TASK DATA below:

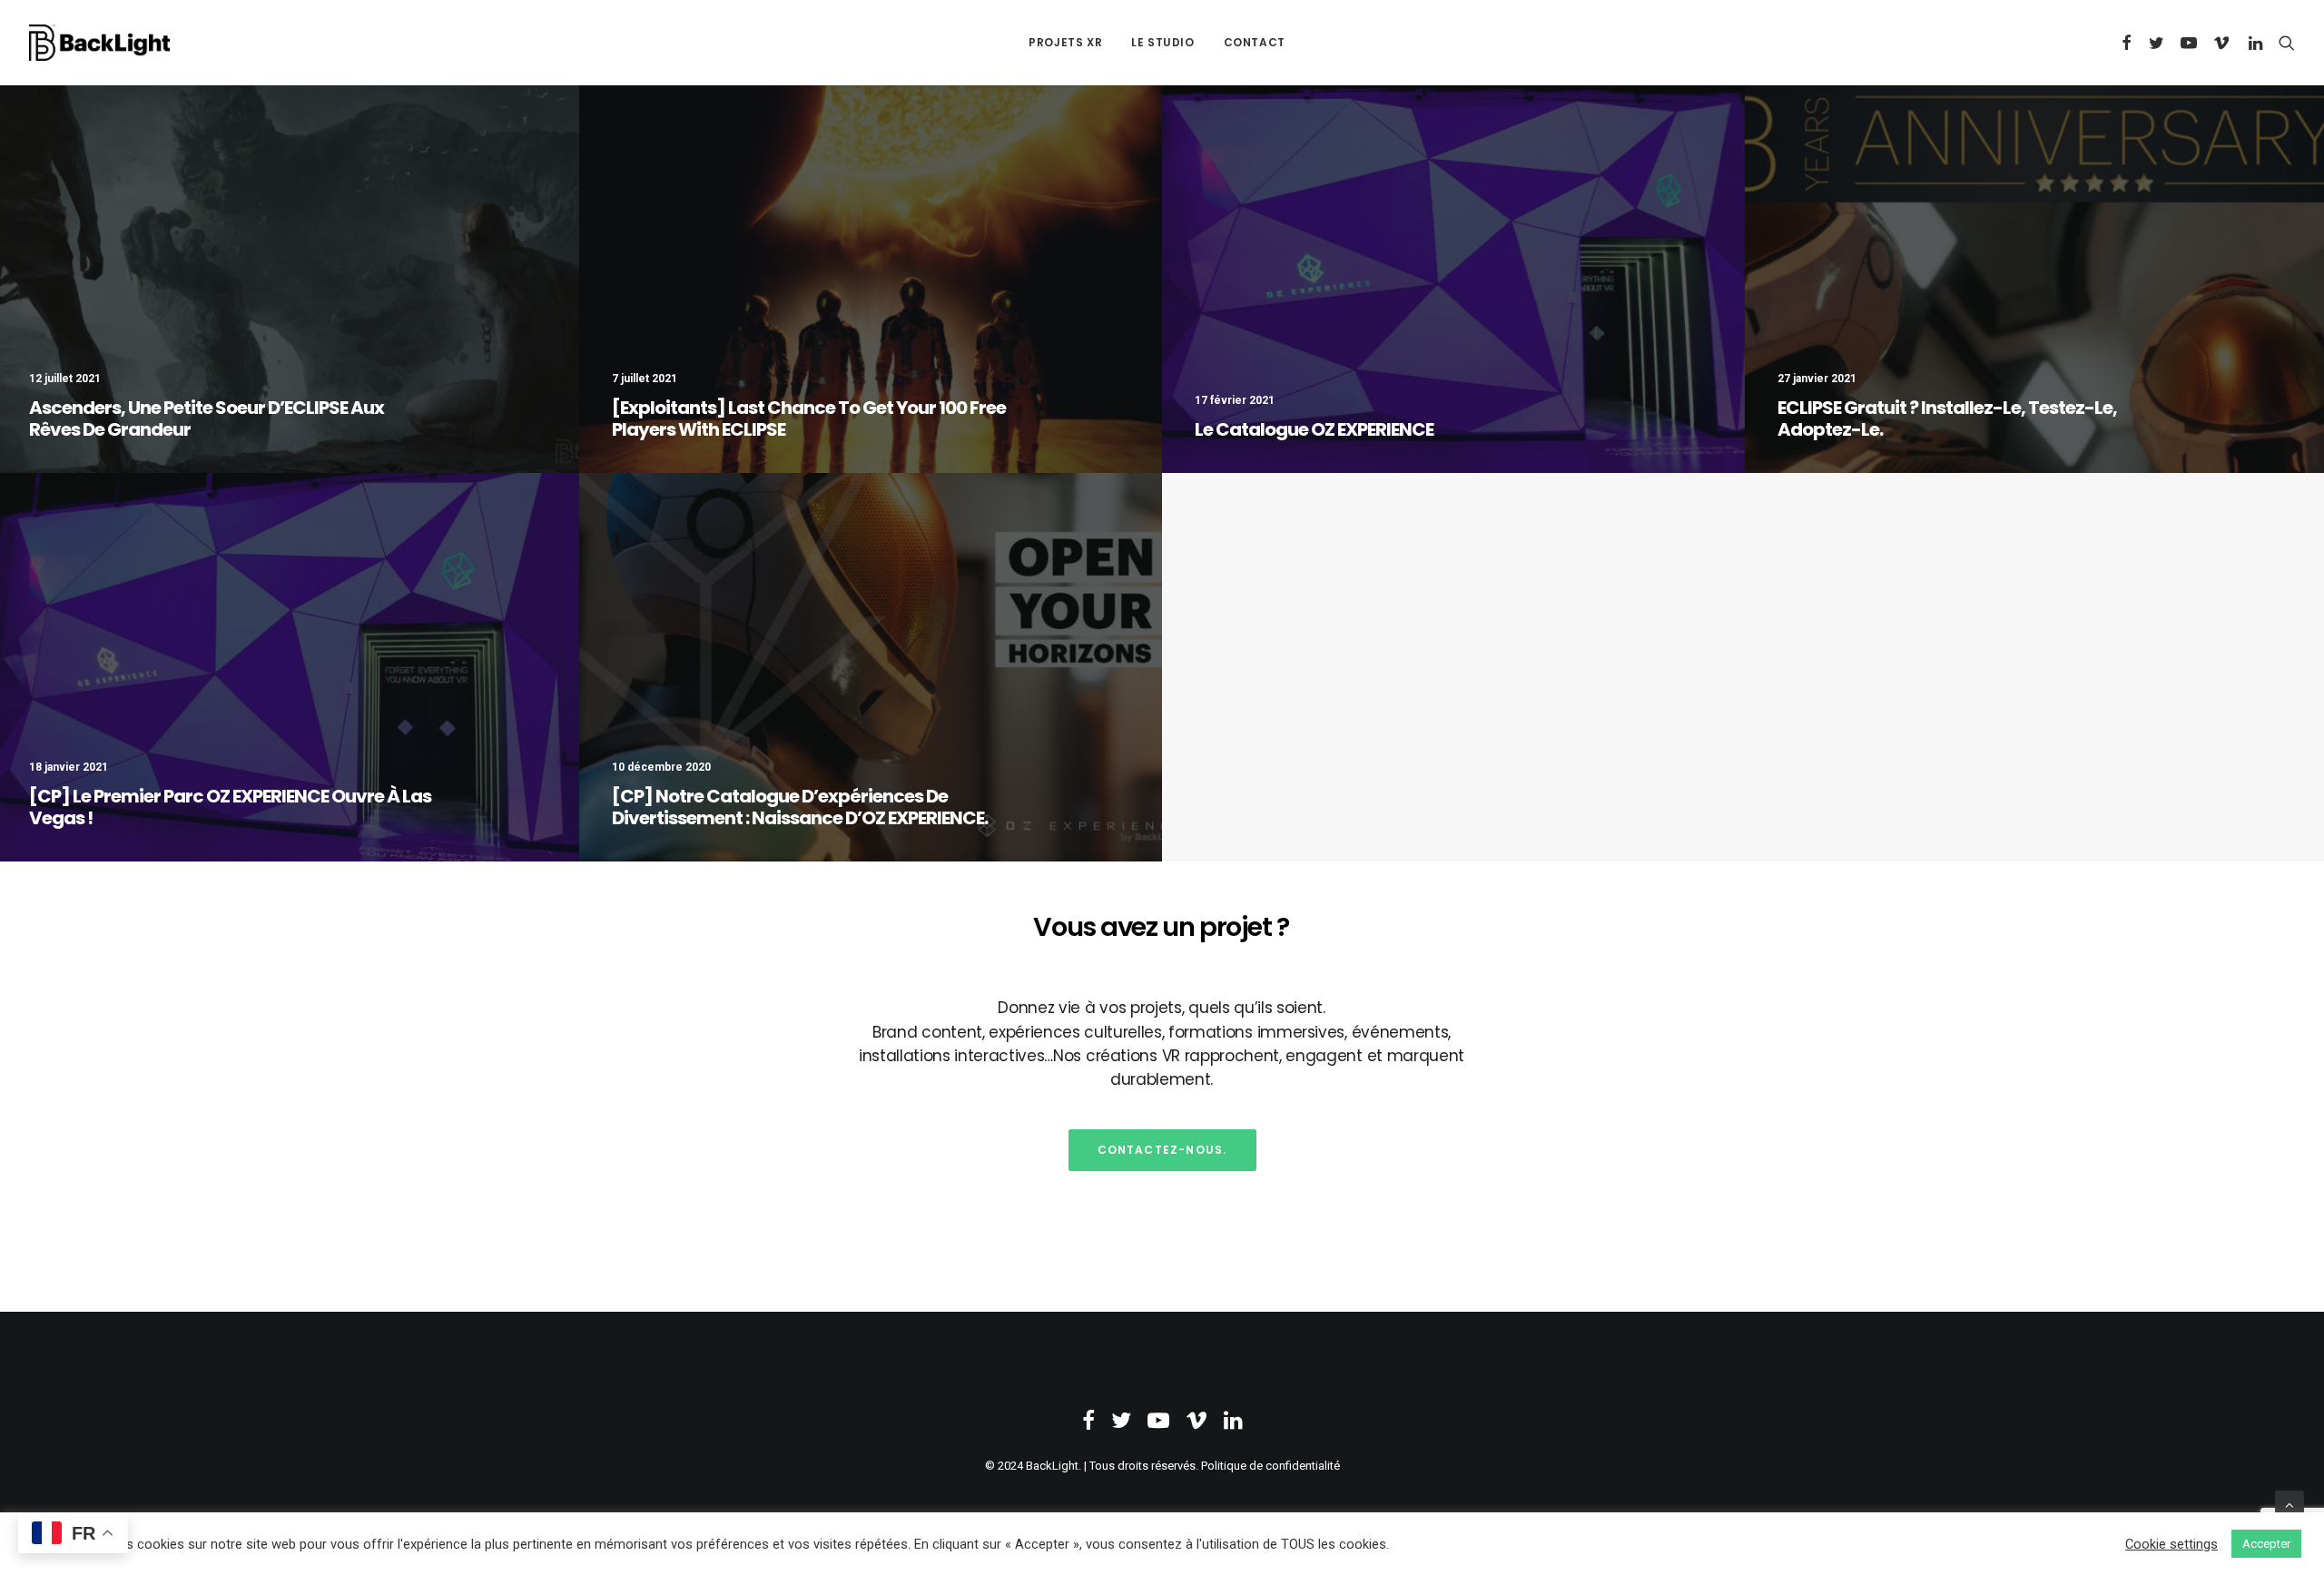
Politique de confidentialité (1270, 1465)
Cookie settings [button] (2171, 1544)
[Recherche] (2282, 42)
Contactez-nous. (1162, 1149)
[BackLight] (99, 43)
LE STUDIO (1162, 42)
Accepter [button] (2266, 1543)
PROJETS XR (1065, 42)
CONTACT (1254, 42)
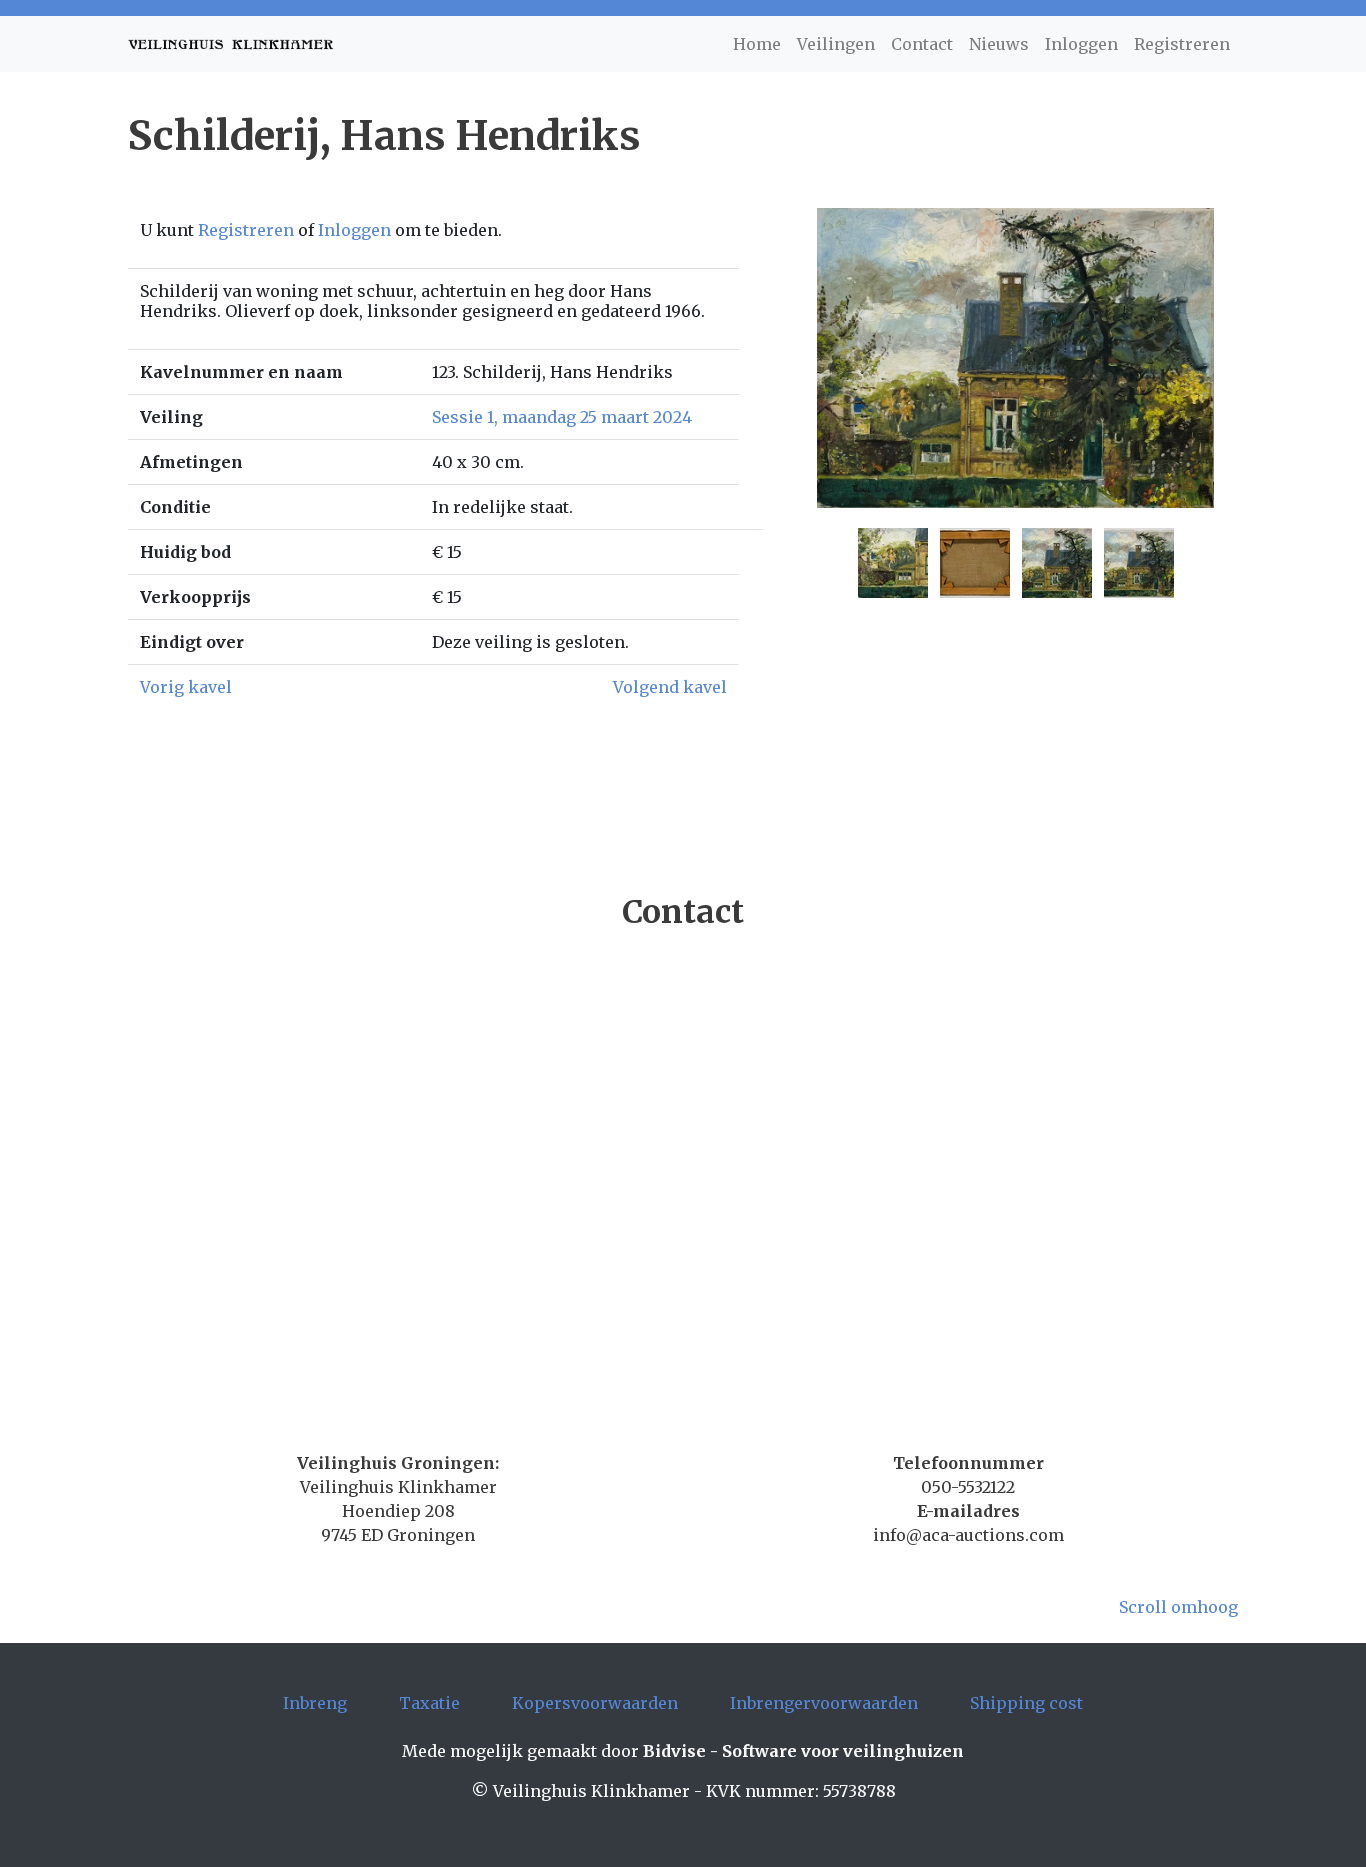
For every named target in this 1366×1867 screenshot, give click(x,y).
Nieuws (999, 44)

End of TASK DATA.

Extract all lines of the records above that include "button".

■ WRITTEN ANSWER
Cookie settings [button] (2171, 1544)
Accepter [button] (2266, 1543)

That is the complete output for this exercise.